To do –
All of the entries below should be printed exactly; the pictures are to be left out.

Given records section start

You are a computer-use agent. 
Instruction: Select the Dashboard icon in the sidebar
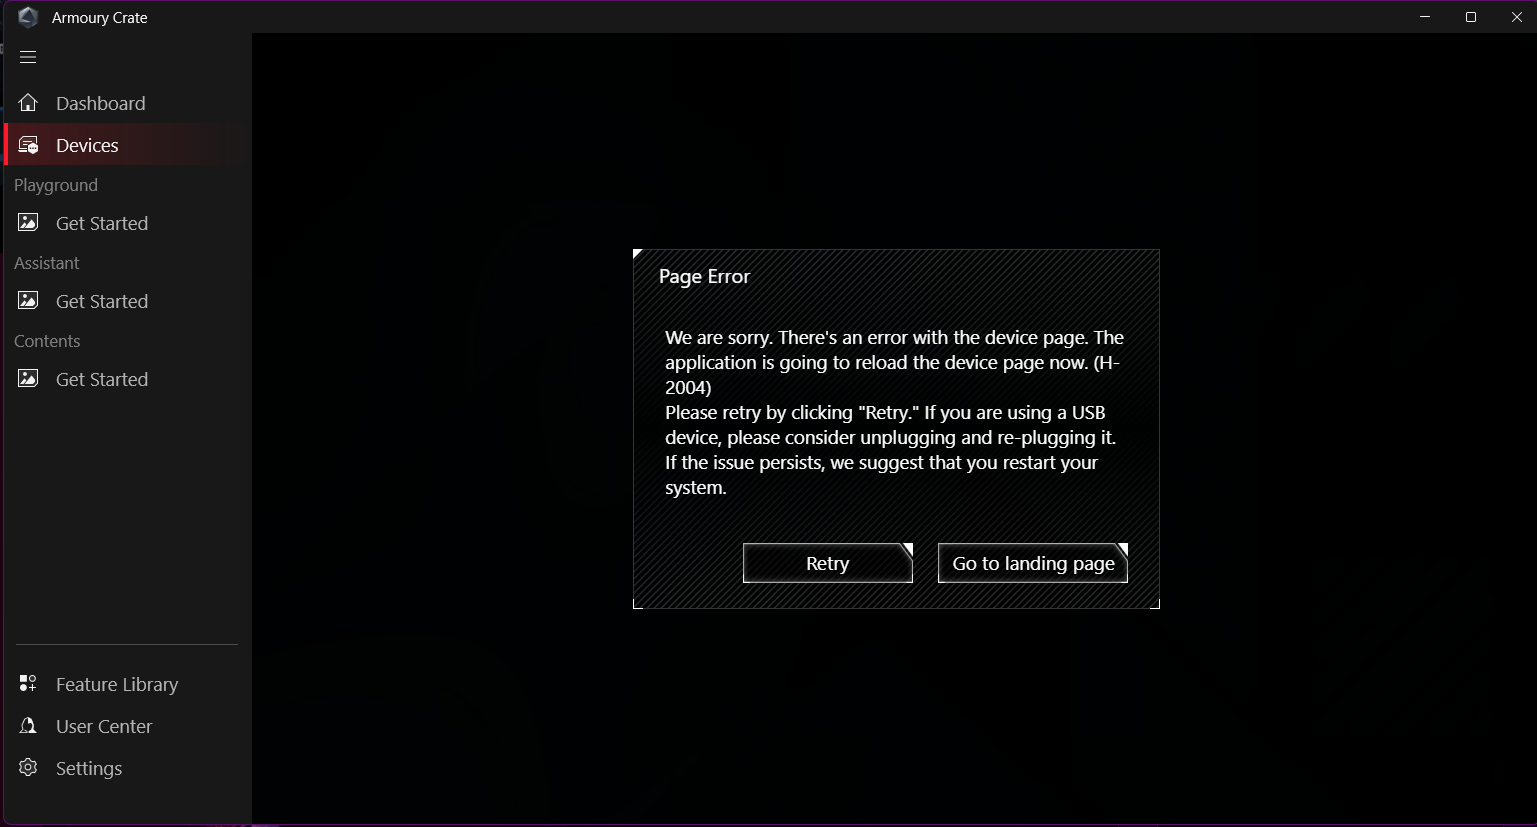28,102
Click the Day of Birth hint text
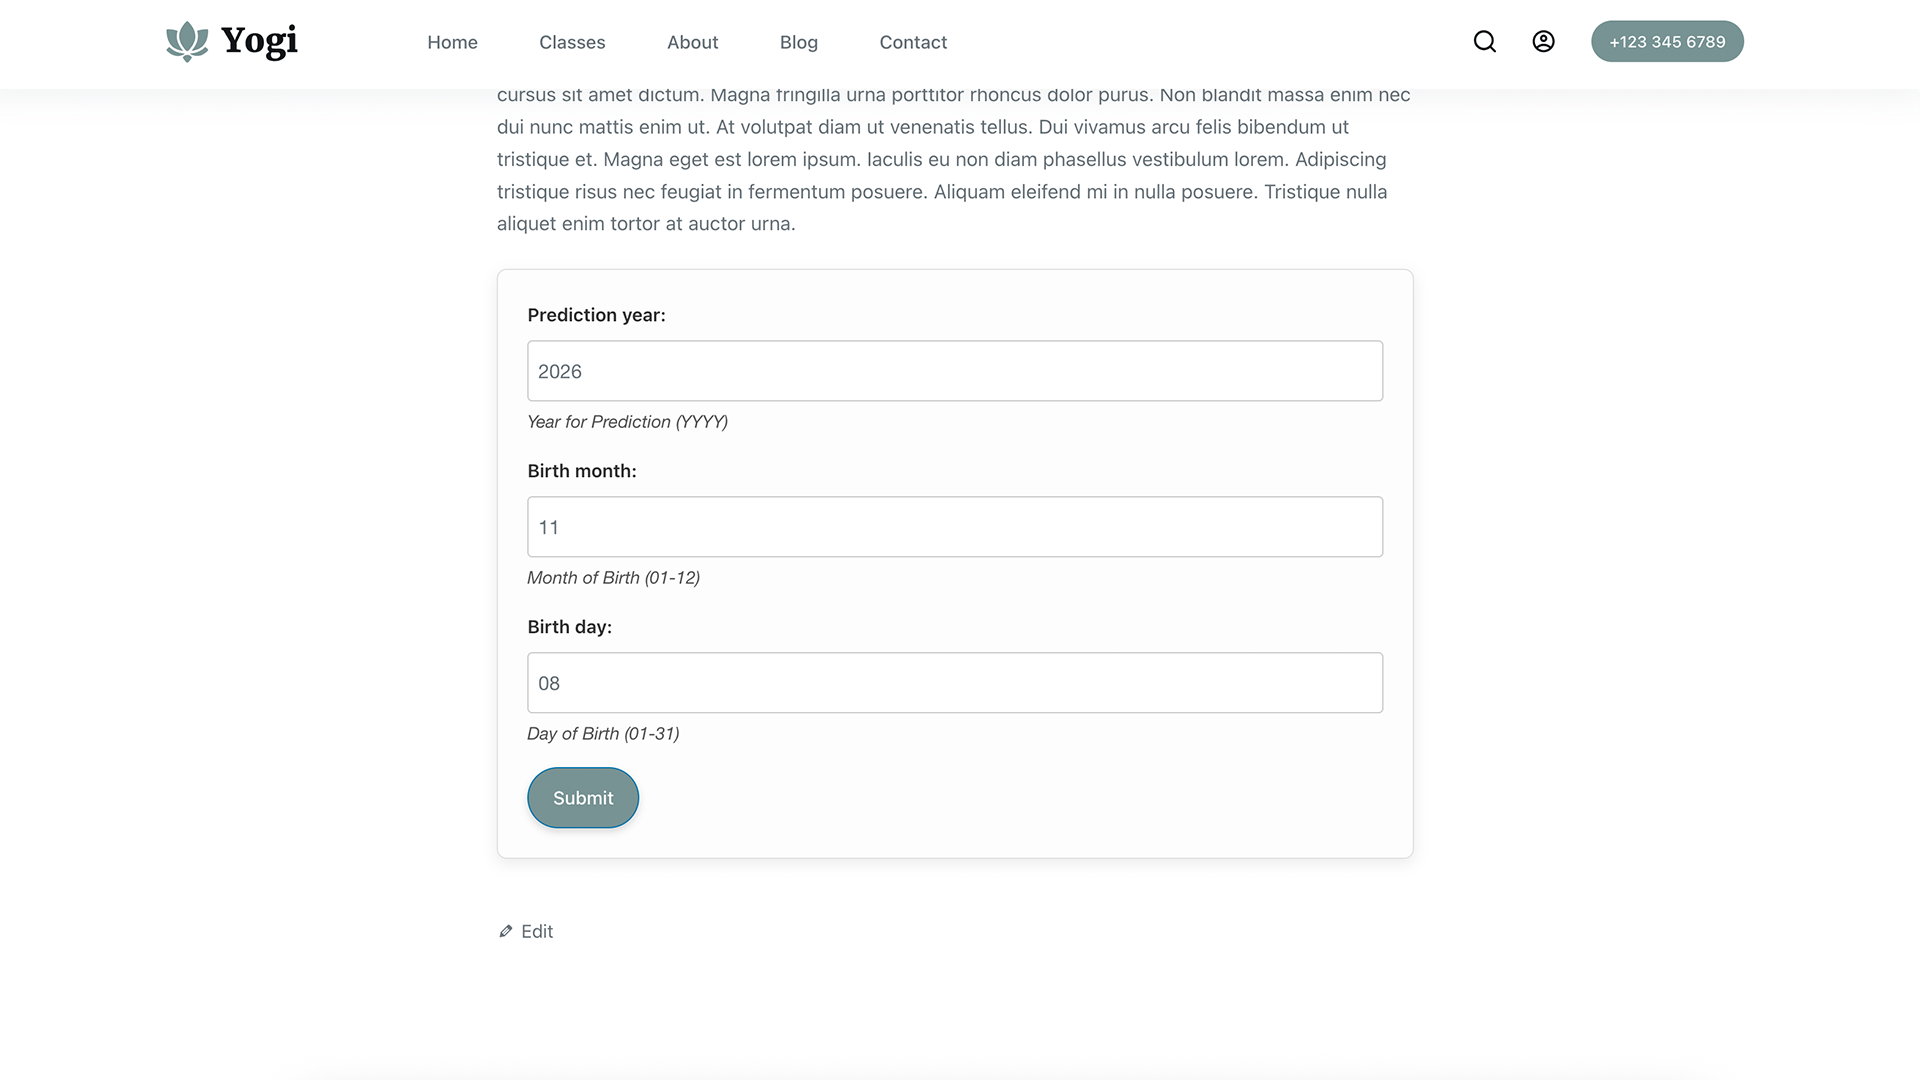This screenshot has height=1080, width=1920. pyautogui.click(x=603, y=733)
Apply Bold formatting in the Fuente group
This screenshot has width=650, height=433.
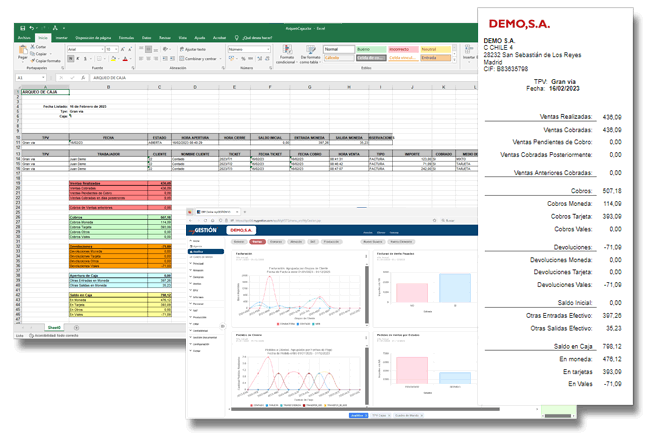(70, 58)
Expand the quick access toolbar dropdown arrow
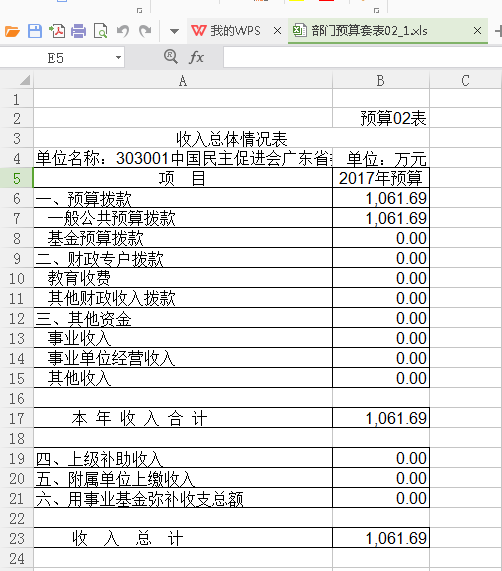This screenshot has width=502, height=571. click(175, 31)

Given records section end

Problem solution –
You are a computer-use agent. 
Instruction: Select the Dashboard icon in the sidebar
28,102
Click the Day of Birth hint text
This screenshot has height=1080, width=1920. pyautogui.click(x=603, y=733)
Apply Bold formatting in the Fuente group
This screenshot has width=650, height=433.
(70, 58)
Expand the quick access toolbar dropdown arrow
This screenshot has width=502, height=571. click(175, 31)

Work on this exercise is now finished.